Bei den Entscheidungsträgern über die Jahrtausende ist diese Zahl auf 80% gestiegen. Daher ist es wichtig, dass Marken Inhalte erstellen, die nicht nur Entscheidungen ermöglichen, sondern auch Einfluss und Kommunikation anregen.

Marken, die kleinere Unternehmen über Vermittler vertreiben, verlieren sich in einem Meer von Einheitlichkeit, und Käufer versuchen, den Unterschied zwischen den Angeboten konkurrierender Marken zu verstehen. Ihre Stimme und Kultur wird nicht viel über den Kanal der Vermittler verbreitet, und infolgedessen werden Marken undifferenziert.

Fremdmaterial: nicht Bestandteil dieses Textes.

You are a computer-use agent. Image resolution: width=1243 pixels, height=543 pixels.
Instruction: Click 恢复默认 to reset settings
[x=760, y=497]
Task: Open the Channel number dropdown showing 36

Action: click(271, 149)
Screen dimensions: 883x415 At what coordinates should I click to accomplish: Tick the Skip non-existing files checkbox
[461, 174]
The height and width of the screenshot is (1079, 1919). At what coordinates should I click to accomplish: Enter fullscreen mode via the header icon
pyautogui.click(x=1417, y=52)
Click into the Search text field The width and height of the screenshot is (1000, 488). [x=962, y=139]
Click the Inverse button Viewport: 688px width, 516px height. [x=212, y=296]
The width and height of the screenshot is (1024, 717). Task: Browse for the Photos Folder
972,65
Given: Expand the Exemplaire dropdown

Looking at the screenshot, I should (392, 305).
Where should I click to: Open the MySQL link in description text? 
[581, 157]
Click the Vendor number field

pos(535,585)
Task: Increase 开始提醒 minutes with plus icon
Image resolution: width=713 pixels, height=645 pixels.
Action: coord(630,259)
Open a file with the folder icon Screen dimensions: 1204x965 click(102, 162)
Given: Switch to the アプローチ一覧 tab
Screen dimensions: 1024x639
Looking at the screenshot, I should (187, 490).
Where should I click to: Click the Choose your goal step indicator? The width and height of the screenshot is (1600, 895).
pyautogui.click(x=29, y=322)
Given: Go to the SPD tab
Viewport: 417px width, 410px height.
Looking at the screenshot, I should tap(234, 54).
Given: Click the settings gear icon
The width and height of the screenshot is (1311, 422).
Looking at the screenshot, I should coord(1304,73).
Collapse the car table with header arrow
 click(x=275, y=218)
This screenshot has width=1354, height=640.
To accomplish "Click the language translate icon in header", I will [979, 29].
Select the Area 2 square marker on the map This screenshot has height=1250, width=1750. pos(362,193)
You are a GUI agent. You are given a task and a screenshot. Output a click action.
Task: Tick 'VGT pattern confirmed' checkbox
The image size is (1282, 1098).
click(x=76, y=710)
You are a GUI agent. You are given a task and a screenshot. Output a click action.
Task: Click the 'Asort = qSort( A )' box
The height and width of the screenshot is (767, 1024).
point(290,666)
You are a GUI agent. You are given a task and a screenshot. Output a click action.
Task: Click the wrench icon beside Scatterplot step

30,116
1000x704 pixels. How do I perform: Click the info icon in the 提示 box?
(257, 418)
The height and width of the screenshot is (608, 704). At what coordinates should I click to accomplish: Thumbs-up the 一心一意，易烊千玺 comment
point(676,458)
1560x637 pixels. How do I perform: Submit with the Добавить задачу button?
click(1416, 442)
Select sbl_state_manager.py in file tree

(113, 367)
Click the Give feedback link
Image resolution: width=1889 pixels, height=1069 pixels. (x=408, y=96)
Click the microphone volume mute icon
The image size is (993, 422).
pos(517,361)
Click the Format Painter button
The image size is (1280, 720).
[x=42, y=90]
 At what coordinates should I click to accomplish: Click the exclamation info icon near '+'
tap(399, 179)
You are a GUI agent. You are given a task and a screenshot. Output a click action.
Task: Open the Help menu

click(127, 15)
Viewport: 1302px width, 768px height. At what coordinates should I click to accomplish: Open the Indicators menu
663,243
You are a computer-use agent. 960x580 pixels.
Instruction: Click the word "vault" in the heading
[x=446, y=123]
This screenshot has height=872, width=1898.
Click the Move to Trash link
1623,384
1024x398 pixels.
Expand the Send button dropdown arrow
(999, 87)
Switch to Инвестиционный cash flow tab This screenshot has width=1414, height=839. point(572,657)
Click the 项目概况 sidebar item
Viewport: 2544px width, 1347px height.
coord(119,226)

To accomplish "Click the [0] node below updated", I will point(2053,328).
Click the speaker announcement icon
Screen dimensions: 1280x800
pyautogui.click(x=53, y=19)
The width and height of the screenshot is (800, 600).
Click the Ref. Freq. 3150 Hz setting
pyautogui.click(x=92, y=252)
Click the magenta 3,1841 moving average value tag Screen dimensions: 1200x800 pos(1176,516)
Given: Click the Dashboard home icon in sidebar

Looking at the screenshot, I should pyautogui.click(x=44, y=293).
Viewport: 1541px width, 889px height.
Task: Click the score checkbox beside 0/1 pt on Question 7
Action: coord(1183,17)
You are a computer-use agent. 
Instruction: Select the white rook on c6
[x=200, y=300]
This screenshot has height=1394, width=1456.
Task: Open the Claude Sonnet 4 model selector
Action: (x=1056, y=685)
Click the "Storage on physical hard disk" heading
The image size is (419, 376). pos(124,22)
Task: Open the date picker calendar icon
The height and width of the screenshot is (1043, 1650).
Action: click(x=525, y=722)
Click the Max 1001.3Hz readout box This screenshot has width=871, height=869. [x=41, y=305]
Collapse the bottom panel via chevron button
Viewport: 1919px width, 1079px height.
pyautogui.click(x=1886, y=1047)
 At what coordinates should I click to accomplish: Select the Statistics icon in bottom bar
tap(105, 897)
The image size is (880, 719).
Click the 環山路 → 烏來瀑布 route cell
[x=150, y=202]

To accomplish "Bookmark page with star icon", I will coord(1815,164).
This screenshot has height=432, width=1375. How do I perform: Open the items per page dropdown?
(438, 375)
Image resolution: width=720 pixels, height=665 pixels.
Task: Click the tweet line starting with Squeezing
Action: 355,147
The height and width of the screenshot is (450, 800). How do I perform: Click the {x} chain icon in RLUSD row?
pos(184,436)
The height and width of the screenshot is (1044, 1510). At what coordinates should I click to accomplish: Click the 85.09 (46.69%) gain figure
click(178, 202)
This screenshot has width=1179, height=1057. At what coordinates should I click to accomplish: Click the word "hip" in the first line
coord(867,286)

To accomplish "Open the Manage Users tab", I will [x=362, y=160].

Bei der Bewertung von Marken bewerteten kleine Unternehmen diese seltener als „unverwechselbar und leicht erkennbar“. Entscheider größerer Unternehmen, die in direkter Beziehung zur Marke stehen, haben 29% mehr Marken gewonnen. Dies ist sehr wichtig, da die Korrelation zwischen Unterscheidungskraft und Spitzenbewusstsein 95% beträgt. Damit Marken regelmäßig denken können, müssen sie sicherstellen, dass sie einen unverwechselbaren Charakter haben, der die Übersetzung über Zwischenkanäle übersteht und sich dennoch durchsetzt. Dies bedeutet, industrielle Klischees zu vermeiden und eine originelle Geschichte, großartige visuelle Assets und ein einzigartiges Markenverhalten zu entwickeln. Marken, die als „provokativ und provokativ“ eingestuft werden, werden wahrscheinlich für den Einsatz im Direktmarketing in Unternehmen erkannt und empfohlen.